** START TEXT TO READ **
Should You Fight, Settle, or Stay? Defeat Hunstein Lawsuits with Three Simple Arguments (The Debt Collection Drill Videocast)

Since the 11th Circuit ruling in Hunstein v. Preferred in April 2021, consumer attorneys filed hundreds of “copycat” lawsuits against debt collectors in courts across the country, asserting that the use of a letter vendor by a debt collector somehow violates the Fair Debt Collection Practices Act. While the 11th Circuit will hear arguments on standing in the case later this year, debt collectors need a robust strategy now to minimize the business disruption caused by these Hunstein cases with the ultimate goal of obtaining summary judgment dismissing the claims.

In this episode of The Debt Collection Drill videocast, Moss & Barnett attorneys John Rossman and Mike Poncin discuss the best strategies for defeating Hunstein lawsuits and also considerations regarding insurance coverage and choice of counsel.




Transcript:

John Rossman (00:04):

Welcome to The Debt Collection Drill, the videocast featuring Moss & Barnett shareholders John Rossman and Mike Poncin, providing sage tips for collection and compliance.

Mike Poncin (00:18):

Hello, everybody. Welcome to a new and improved edition of The Debt Collection Drill. I'm Mike Poncin and with me as always is my co-host John Rossman.

John Rossman (00:25):

Thanks, Mike. Yeah, we've been having a lot of questions over the past couple years about whether we could move to a video format. And here we are in a video format. New year, new format.

John Rossman (00:33):

Mike, a lot of people today are asking us questions about the Hunstein case. The Hunstein case involved a collection agency that used a letter vendor to send a letter to a consumer. And the consumer sued claiming that the use of a letter vendor violated the Fair Debt Collection Practices Act prohibition on third-party communications. Mike, we've seen a lot of these cases since that Hunstein case came down in, I think it was April of 2021. Mike, where are we seeing these Hunstein cases be sued out?
** END TEXT TO READ **
• WRITTEN EXERCISE A:
Answer these about the Hunstein page, one line each:
(i) In what month and year did the 11th Circuit rule in Hunstein v. Preferred?
(ii) At which firm are John Rossman and Mike Poncin attorneys?
(iii) According to the consumer in the Hunstein case, which prohibition did the use of a letter vendor violate?
• WRITTEN EXERCISE B: Print the passage of the Hunstein page starting with "Should You Fight, Settle, or" and going on through "dismissing the claims.".
** START DATASET EXTRACT **
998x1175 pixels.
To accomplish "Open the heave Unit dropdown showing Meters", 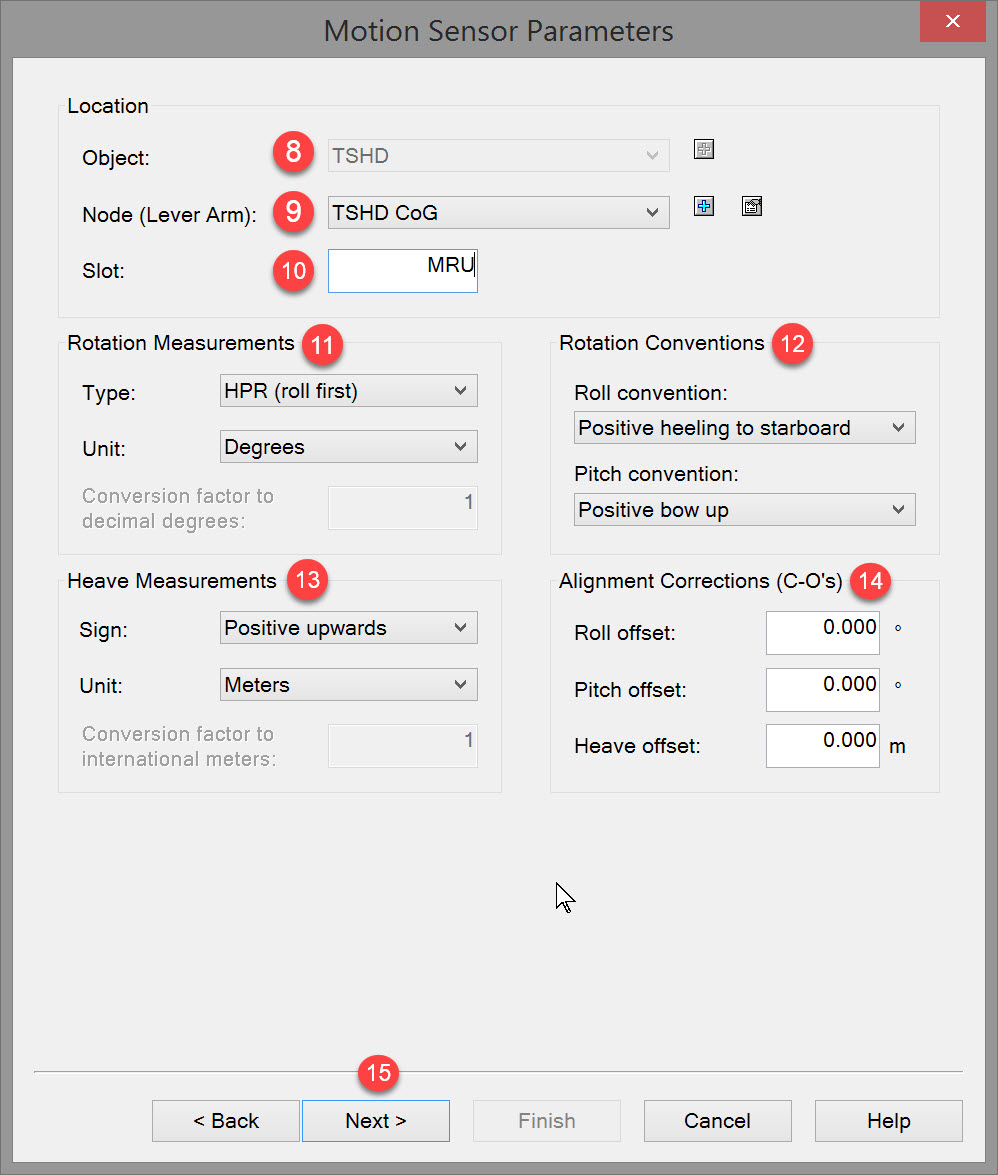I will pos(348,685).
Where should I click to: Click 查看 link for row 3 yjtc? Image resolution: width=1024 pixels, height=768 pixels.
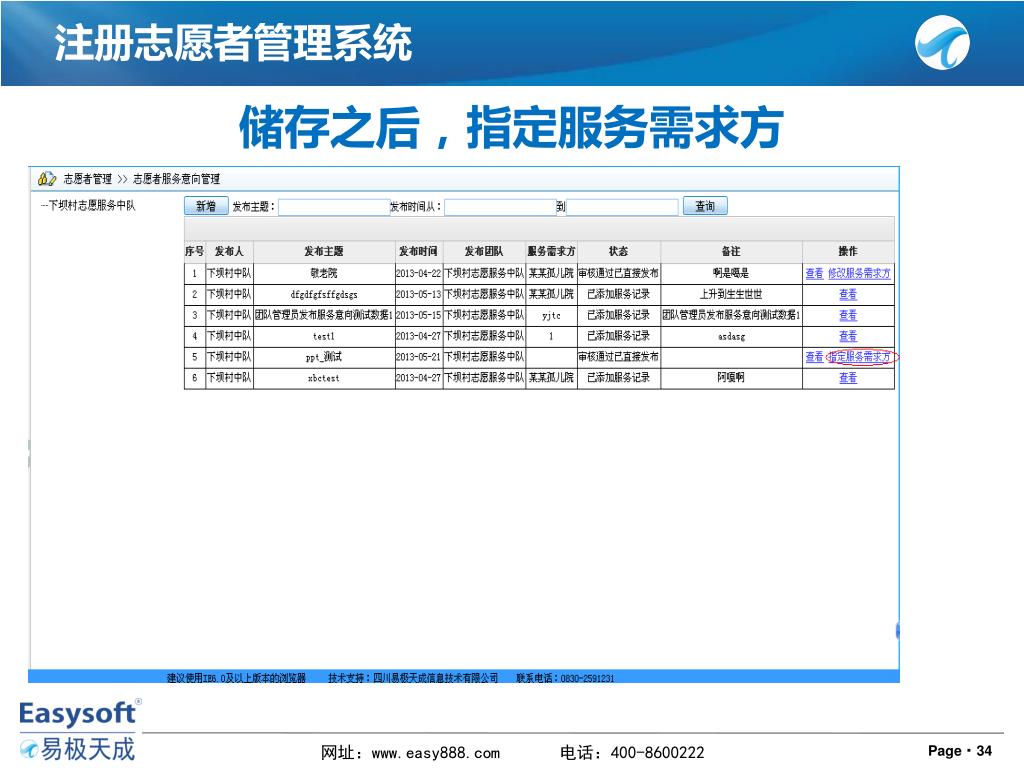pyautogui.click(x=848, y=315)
** END DATASET EXTRACT **
• TASK RESPONSE A:
(i) April 2021
(ii) Moss & Barnett
(iii) The Fair Debt Collection Practices Act prohibition on third-party communications

• TASK RESPONSE B:
Should You Fight, Settle, or Stay? Defeat Hunstein Lawsuits with Three Simple Arguments (The Debt Collection Drill Videocast)

Since the 11th Circuit ruling in Hunstein v. Preferred in April 2021, consumer attorneys filed hundreds of “copycat” lawsuits against debt collectors in courts across the country, asserting that the use of a letter vendor by a debt collector somehow violates the Fair Debt Collection Practices Act. While the 11th Circuit will hear arguments on standing in the case later this year, debt collectors need a robust strategy now to minimize the business disruption caused by these Hunstein cases with the ultimate goal of obtaining summary judgment dismissing the claims.